Two distinct state machines — deliberately separated so the UI can show more states than the DB stores:

  • publishes.state (5 values, persisted): scheduled · publishing · live · failed · sandboxed
  • publish_status.data.state (6 values, artifact-only): adds awaiting_confirmation for the confirm-then-publish flow
  • channel_connections.status (4 values): pending · live · reauth · failed. The stub status was retired post-cutover.

Monitor tasks

Sanity + sandboxed-LinkedIn monitors still simulate engagement — they INSERT a raw_events row with is_simulated=true and realistic metric shape. Real LinkedIn publishes get their engagement from the scheduled poller described above; the Monitor task in that case just runs the Signal Synthesizer over accumulated events.
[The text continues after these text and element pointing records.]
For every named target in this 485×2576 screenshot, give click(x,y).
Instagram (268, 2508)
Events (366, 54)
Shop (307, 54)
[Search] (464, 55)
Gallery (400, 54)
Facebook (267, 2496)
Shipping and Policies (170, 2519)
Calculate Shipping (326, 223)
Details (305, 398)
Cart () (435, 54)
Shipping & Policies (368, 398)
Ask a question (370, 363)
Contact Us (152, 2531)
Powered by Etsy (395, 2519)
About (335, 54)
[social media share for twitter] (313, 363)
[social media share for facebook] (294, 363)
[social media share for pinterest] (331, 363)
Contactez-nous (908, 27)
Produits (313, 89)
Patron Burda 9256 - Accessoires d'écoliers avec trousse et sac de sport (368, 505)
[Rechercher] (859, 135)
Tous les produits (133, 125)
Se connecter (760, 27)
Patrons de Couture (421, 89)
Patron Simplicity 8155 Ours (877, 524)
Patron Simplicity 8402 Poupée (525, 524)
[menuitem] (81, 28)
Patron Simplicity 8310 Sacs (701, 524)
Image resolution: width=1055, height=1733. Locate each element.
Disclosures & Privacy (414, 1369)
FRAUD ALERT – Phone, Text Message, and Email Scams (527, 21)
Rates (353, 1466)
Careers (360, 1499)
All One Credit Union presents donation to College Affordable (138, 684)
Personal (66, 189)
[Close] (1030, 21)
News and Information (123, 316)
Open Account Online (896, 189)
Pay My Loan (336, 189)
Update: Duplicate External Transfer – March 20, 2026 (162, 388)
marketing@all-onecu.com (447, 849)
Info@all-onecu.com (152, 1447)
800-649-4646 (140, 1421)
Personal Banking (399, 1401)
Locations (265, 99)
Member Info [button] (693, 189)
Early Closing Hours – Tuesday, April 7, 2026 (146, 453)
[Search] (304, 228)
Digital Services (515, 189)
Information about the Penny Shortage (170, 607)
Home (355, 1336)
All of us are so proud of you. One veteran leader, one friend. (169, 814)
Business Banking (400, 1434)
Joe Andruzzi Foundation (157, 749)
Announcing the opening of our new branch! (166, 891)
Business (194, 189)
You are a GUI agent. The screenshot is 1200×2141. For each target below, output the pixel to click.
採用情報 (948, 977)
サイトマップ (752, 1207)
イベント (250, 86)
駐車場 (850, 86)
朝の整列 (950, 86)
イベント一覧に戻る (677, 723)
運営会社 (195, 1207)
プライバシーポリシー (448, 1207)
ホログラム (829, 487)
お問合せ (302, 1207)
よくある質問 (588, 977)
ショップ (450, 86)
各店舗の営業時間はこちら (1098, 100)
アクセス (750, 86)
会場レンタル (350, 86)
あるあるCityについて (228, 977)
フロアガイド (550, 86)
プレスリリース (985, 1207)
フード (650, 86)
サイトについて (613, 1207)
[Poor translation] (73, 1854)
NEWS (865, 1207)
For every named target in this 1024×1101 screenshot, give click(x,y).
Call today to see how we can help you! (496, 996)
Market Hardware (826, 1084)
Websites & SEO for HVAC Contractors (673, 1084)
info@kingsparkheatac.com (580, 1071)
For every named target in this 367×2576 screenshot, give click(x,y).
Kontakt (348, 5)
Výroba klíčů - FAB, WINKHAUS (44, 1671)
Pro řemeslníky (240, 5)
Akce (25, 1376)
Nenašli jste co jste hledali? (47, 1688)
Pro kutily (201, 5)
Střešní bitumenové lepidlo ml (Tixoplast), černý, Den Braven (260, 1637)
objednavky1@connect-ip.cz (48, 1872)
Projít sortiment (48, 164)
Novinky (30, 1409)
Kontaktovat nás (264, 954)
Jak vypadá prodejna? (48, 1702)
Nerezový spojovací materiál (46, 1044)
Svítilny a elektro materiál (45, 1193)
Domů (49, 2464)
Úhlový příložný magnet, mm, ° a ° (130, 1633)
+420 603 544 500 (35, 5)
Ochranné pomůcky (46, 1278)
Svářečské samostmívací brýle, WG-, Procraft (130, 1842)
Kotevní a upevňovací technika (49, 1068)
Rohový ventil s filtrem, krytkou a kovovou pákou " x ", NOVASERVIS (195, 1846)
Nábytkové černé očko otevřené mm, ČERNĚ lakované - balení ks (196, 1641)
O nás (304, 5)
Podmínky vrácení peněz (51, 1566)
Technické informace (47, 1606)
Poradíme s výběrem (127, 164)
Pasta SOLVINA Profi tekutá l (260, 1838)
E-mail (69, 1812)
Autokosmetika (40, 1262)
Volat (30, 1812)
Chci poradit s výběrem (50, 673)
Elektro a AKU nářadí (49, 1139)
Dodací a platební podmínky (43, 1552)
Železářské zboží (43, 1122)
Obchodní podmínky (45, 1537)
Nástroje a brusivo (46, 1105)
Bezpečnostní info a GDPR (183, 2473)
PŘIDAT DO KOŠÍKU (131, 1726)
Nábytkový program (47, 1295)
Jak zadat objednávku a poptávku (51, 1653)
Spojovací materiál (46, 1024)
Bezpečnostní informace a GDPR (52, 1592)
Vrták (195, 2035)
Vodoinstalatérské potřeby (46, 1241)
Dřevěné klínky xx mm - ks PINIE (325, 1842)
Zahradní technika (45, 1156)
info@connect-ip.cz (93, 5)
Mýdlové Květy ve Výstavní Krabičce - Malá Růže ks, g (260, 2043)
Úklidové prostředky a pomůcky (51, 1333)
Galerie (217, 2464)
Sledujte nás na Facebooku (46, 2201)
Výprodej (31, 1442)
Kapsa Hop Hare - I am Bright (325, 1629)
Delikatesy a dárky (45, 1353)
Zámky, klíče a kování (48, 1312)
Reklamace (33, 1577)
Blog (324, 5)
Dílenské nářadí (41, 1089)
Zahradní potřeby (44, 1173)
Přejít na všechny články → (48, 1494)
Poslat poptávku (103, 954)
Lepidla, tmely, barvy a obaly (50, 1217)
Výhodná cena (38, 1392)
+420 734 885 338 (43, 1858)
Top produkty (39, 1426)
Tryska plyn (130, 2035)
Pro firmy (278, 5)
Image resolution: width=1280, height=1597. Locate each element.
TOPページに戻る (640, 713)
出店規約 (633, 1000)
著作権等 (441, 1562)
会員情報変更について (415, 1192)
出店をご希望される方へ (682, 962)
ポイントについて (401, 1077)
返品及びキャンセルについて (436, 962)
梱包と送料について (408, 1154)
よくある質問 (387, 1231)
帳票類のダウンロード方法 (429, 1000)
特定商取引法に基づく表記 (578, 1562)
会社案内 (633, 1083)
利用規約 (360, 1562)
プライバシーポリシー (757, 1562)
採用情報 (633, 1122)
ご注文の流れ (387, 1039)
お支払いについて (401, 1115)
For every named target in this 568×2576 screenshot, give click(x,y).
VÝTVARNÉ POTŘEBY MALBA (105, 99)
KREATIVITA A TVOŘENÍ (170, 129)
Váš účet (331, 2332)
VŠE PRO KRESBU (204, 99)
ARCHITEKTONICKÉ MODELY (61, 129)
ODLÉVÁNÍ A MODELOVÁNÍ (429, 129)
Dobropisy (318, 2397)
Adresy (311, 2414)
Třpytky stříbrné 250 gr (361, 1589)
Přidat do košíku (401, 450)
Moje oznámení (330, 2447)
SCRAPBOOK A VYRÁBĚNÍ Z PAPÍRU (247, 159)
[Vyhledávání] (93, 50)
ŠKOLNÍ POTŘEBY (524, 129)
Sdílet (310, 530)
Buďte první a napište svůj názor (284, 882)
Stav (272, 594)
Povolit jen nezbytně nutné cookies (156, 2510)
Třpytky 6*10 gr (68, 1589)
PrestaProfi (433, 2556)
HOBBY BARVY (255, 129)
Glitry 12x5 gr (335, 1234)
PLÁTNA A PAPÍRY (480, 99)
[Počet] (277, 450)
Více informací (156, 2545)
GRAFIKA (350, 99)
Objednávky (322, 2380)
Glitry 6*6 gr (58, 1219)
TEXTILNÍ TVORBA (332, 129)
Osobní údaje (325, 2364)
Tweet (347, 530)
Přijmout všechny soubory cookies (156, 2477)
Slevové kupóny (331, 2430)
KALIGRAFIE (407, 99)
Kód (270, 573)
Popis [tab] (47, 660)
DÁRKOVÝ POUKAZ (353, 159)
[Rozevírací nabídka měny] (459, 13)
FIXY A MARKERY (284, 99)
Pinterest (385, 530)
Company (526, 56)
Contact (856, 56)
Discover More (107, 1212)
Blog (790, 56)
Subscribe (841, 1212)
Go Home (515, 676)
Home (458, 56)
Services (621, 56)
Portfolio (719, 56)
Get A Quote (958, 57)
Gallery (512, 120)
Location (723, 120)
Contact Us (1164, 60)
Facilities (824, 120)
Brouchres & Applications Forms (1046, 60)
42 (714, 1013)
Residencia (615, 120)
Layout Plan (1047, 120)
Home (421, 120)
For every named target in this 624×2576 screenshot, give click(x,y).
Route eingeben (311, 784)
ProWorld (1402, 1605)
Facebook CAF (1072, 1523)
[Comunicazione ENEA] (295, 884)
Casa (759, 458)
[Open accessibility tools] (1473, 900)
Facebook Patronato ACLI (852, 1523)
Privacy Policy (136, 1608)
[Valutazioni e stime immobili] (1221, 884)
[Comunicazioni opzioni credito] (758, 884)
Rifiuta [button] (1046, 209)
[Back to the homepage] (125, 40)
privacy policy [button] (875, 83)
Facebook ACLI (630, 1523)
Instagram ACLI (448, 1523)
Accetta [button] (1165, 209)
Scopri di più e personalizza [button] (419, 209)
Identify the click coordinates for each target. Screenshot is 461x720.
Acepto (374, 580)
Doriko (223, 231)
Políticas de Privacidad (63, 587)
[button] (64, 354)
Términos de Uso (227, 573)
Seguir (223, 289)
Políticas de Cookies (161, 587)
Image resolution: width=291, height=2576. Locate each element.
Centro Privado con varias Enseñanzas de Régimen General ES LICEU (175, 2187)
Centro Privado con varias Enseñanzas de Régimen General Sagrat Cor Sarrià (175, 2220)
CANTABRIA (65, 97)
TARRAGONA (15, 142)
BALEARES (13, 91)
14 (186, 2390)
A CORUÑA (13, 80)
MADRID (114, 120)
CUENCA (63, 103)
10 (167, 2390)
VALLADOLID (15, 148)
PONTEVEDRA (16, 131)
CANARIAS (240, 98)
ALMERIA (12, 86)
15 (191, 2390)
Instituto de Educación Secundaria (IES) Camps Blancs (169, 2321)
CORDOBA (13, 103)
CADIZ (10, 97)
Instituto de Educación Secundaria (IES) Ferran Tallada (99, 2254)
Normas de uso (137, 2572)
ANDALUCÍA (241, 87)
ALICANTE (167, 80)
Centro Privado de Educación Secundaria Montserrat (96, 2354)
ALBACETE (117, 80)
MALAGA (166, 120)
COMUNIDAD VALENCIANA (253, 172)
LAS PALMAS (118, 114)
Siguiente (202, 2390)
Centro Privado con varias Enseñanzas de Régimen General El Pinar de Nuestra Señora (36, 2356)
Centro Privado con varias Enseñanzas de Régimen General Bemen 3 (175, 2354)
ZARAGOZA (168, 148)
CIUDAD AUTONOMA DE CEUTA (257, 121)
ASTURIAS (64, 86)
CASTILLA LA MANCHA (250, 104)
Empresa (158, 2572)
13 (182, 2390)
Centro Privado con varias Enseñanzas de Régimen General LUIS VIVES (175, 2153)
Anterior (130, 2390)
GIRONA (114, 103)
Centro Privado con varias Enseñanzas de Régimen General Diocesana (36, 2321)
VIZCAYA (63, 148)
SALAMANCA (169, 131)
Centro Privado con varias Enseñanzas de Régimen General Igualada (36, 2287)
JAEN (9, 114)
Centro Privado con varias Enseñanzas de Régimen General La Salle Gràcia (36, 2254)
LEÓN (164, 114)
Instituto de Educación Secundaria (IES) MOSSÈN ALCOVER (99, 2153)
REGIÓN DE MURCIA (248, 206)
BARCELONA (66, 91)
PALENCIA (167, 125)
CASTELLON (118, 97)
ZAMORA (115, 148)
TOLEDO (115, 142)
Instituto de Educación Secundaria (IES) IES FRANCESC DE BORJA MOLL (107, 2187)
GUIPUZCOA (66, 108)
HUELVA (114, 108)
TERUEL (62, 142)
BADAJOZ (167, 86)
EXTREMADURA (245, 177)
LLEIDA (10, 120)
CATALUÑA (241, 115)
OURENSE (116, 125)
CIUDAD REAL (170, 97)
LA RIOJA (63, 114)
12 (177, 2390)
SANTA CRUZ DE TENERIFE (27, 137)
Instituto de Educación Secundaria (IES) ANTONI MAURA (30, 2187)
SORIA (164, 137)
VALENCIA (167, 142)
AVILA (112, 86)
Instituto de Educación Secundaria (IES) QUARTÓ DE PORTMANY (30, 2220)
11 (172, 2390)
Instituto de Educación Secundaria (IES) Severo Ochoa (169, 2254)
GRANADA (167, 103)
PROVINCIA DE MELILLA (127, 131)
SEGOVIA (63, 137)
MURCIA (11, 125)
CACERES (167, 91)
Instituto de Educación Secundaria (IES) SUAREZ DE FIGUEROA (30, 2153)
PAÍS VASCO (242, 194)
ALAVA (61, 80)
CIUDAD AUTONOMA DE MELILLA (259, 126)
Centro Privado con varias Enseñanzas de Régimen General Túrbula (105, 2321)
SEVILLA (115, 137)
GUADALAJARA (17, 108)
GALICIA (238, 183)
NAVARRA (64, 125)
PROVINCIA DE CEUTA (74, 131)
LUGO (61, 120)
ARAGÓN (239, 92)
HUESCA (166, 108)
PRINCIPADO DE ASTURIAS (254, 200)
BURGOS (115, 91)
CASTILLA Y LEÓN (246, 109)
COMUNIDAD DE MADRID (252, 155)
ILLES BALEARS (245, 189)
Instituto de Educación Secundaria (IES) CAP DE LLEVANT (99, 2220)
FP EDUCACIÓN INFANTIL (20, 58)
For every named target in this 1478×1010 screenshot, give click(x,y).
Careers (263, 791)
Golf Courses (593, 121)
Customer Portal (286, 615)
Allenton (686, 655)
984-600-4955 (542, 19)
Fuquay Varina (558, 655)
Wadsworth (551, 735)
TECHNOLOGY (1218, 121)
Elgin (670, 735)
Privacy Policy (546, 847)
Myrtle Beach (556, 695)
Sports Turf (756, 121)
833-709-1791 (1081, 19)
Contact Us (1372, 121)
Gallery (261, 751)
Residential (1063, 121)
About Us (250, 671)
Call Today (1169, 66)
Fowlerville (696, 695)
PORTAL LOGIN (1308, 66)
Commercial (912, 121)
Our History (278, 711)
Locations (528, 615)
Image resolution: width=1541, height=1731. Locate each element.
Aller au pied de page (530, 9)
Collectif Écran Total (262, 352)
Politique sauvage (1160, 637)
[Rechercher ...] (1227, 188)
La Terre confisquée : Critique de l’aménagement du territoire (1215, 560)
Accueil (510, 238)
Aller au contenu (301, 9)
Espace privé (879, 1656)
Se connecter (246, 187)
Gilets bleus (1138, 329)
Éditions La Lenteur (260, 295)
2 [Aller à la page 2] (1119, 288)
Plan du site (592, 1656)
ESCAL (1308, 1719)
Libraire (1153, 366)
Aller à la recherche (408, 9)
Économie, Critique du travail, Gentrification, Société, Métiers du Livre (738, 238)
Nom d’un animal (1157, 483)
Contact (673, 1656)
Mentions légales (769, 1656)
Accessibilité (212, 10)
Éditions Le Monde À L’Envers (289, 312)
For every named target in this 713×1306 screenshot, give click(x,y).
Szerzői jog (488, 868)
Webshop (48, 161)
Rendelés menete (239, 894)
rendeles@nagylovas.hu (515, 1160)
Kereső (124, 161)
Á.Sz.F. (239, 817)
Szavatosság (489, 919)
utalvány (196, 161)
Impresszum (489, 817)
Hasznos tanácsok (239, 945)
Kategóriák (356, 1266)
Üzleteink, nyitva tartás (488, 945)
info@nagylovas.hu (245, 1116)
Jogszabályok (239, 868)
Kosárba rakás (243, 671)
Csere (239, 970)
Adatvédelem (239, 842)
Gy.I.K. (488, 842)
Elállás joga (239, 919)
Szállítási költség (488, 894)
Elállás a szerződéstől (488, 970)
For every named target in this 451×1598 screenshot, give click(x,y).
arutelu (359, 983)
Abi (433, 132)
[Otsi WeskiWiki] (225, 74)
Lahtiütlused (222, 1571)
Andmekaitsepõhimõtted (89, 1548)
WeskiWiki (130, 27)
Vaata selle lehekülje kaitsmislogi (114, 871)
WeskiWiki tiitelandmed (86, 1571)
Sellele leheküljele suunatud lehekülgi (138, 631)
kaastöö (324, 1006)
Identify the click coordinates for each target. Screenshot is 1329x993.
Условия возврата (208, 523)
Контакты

Real Gmail publishes get their engagement from the mail_received webhook — no scheduled poller needed. monitor.gmail.simulated runs the Synthesizer over whatever real reply events have accumulated in raw_events; if none have landed (user clicked Run monitor before anyone replied) it seeds 1–2 simulated replies so the loop still has data to learn from. On autopilot the monitor fires at T + 24h after send.

Adding a channel

  1. Add an entry to CHANNEL_REGISTRY with a unique id, labels, and the two task IDs.
  2. Write the adapter module (lib/channels/your-channel.ts) with its credentials error type.
  3. Add a case to resolvePublishPath deciding real vs. sandbox (or if the channel needs live-connection data like LinkedIn, decide inside the publish task).
  4. Create the Trigger tasks (trigger/channels/your-channel-publish.ts + ...-monitor.ts; optional ...-poll-engagement.ts for polled channels).
  5. Extend the Content Generator's per-channel schema map if the shape differs.
  6. If your channel needs per-account OAuth, add to channel_connections and wire a /api/channels/your-channel/connect endpoint.

No changes to the Conductor tools, artifact renderers, or settings UI required.